> [Zu erledigen] Schreibe aus dem Text über den Casino-Kapitalismus den Abschnitt wortgetreu ab, der mit „(…) Damit dürfen“ beginnt und sich bis einschließlich „die anderen. (…)“ fortsetzt.

Lesetipps: Konsum und Kasino-Kapitalismus

50-centHeute möchte ich Euch mit ein paar kleinen Lesetipps in den Tag entlassen – jetzt, wo die Wirtschaftskrise ja quasi schon so gut wie vorbei ist, ist es nur logisch, dass alles wieder so toll und unbeschwert läuft wie zuvor (ich hoffe, man merkt den leicht sarkastischen Unterton). Und deshalb darf es auch nicht verwundern, dass bei Banken & Börsen das altbekannte Spielchen des Zockens eingekehrt ist. So sehr die Vorwürfe des „Casinos“ und der „gierigen Banker“ auch eine arg verkürzte Krisenanalyse bedeuten, so sehr sorgt es doch für Unverständnis und Staunen, mit welcher Unverfrorenheit  die Finanzinstitute erneut zu Werke gehen, als wäre nie etwas geschehen. Ist ja auch fast nichts, wenn man mal davon absieht, dass die Banken nur mit Hilfe von Billionen Staatsgeldern am Leben erhalten werden konnten – Geld (UNSER Geld!), mit dem nun neuerlich gezockt werden darf… Der Spiegel berichtet jedenfalls über „Gier an den Märkten: Casino-Kapitalismus feiert Comeback“:

(…) Damit dürfen die kurzzeitig in Misskredit geratenen Investmentbanker am Ende des Jahres wieder mit satten Boni rechnen. Man müsse ja “fair sein” zu den Jungs, findet Goldman-Finanzchef David Viniar. “Sie haben einen guten Job gemacht.” Das “Wall Street Journal” rechnet deshalb mit einem neuen Rekordjahr für die Branche.

(…) Das Casino ist offensichtlich wieder eröffnet. Während die Welt nach den Beben auf den Finanzmärkten noch mit den Aufräumarbeiten beschäftigt ist, widmen sich die Protagonisten der Finanzwelt schon wieder ihren gefährlichen Geschäften. Ohne das eigene Handeln zu hinterfragen.

Einsicht, dass für den Zusammenbruch eines Systems viele Einzelne ihre Beiträge leisten? Fehlanzeige. Die Elite der Finanzwelt schiebt die Verantwortung von sich. Von persönlichen Fehlern wollen die Wenigsten sprechen. Wenn jemand Schuld trägt, dann immer die anderen. (…)

Beim Lesen des Artikels überkommt mich schon das Gruseln – noch mehr, wenn ich dann diese Meldung dagegen halte, die fast zeitgleich in vielen Zeitungen erschien und deren Message offenbar in großem Stile unters Volk geprügelt werden soll: „Experten mahnen Politik: Staat muss eisern sparen“ titelten die neoliberalen Kieler Nachrichten, und die Cellesche Zeitung führt aus: „Wirtschaft im Aufwind – Schwarz-gelb muss sparen“:

(…) Und dennoch sehen sie schwarz für Steuersenkungen im großen Stil, die wohl nur auf Pump zu haben sind. Die Regierung aus Union und FDP sei stattdessen gefordert, Milliarden bei Gesundheits- und Sozialausgaben einzusparen, heißt es im Herbstgutachten der Forschungsinstitute. (…)

> [Datenauszug]
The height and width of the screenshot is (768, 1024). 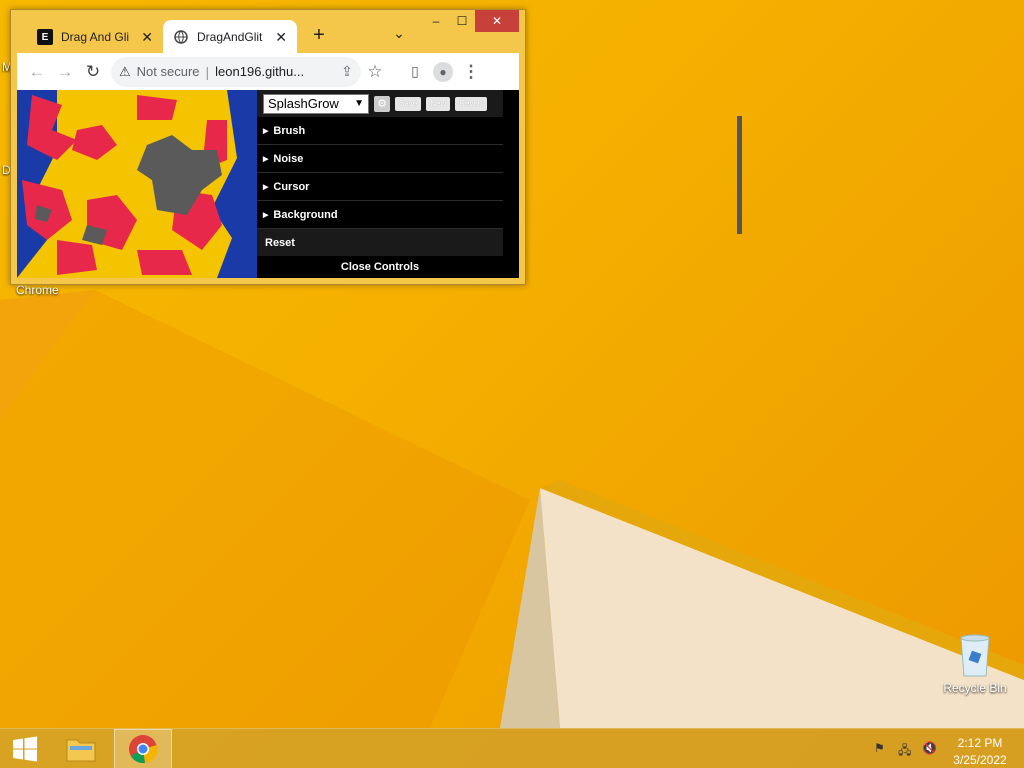 I want to click on minimize-button: –, so click(x=436, y=21).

> [Ergebnis]
(…) Damit dürfen die kurzzeitig in Misskredit geratenen Investmentbanker am Ende des Jahres wieder mit satten Boni rechnen. Man müsse ja “fair sein” zu den Jungs, findet Goldman-Finanzchef David Viniar. “Sie haben einen guten Job gemacht.” Das “Wall Street Journal” rechnet deshalb mit einem neuen Rekordjahr für die Branche.

(…) Das Casino ist offensichtlich wieder eröffnet. Während die Welt nach den Beben auf den Finanzmärkten noch mit den Aufräumarbeiten beschäftigt ist, widmen sich die Protagonisten der Finanzwelt schon wieder ihren gefährlichen Geschäften. Ohne das eigene Handeln zu hinterfragen.

Einsicht, dass für den Zusammenbruch eines Systems viele Einzelne ihre Beiträge leisten? Fehlanzeige. Die Elite der Finanzwelt schiebt die Verantwortung von sich. Von persönlichen Fehlern wollen die Wenigsten sprechen. Wenn jemand Schuld trägt, dann immer die anderen. (…)